3Loss of information
If all telemetry data is processed and stored, then the availability of information is improved, but processor loads and storage requirements increase
Solution Approach 1:
The patent extracts only the relevant and correlated data entries from the full telemetry dataset based on queries, time ranges, and contextual relationships. Instead of processing or storing all raw telemetry data, the system extracts subsets of data that are actually needed for analysis, reducing computational loads and storage requirements while maintaining information availability for meaningful queries.
4Device complexity
If telemetry data lacks contextual relationships, then the simplicity of data collection is maintained, but the intelligibility and usability of data deteriorates
Solution Approach 1:
The patent introduces contextual metadata and relationship descriptors as intermediaries between raw telemetry data and analysis processes. These intermediaries encode temporal relationships, hierarchical structures, and contextual meanings without complicating the data collection process itself, thus maintaining simplicity while enhancing intelligibility.
Data Source
AI summary
Systems, methods, and software for telemetry event correlation is provided herein.

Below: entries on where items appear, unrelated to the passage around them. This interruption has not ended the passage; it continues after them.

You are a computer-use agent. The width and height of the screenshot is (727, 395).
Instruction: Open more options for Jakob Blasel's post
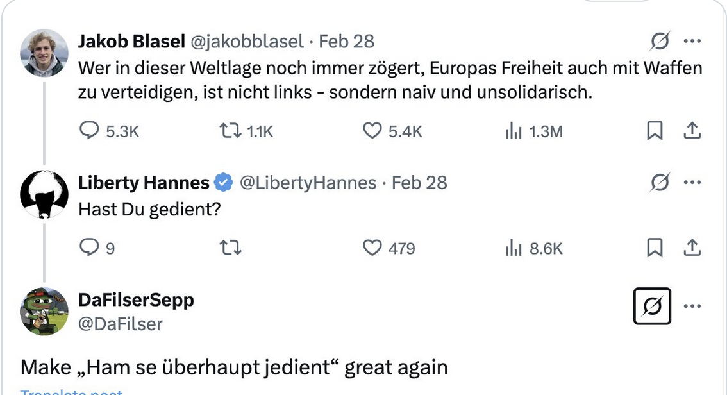click(x=692, y=42)
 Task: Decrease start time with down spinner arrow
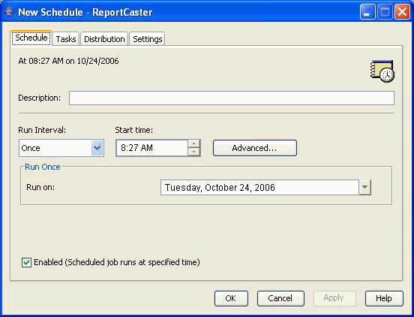click(x=194, y=152)
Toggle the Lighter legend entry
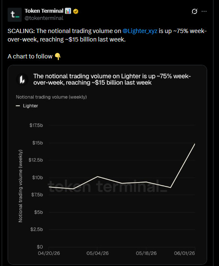The image size is (219, 266). [x=27, y=106]
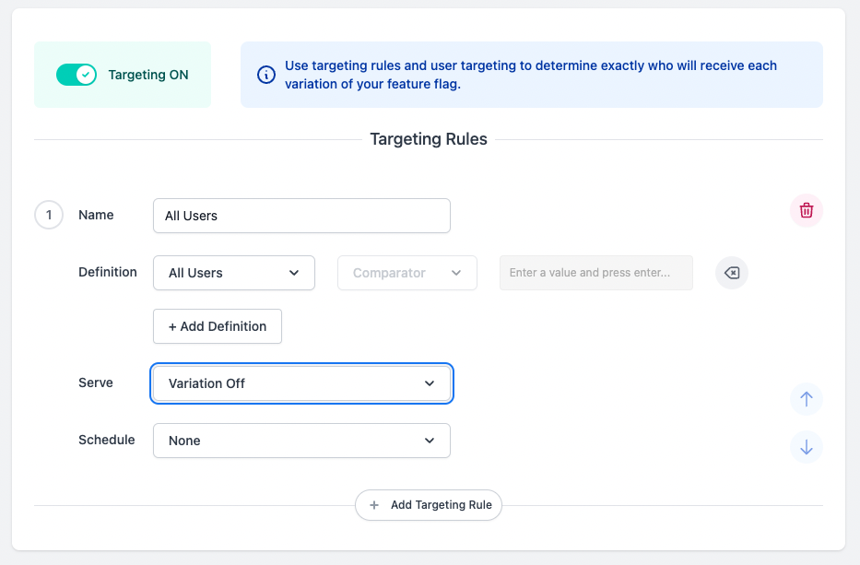This screenshot has width=860, height=565.
Task: Click the rule number 1 circle badge
Action: pos(49,216)
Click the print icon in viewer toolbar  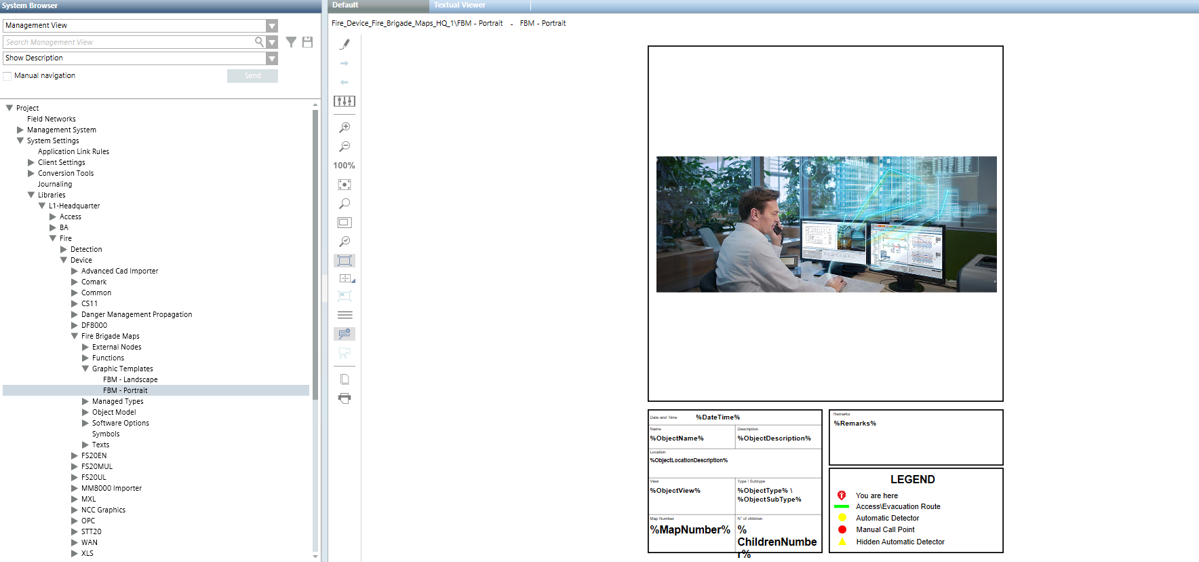pos(345,398)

An exemplary method includes obtaining an indication of a data selection defining at least one data entry of interest among datasets that comprise data entries determined by one or more associated telemetry elements, establishing a joined dataset based at least on contextually corresponding characteristics derived from the datasets, and processing the joined dataset with a plurality of adaptive functions to correlate data entries of the joined dataset to the data selection, with each of the plurality of adaptive functions configured to produce an associated correlation dataset comprising data entries potentially related to the data selection. The method also includes evaluating each associated correlation dataset to select an output dataset comprising contextual data entries related to the data selection.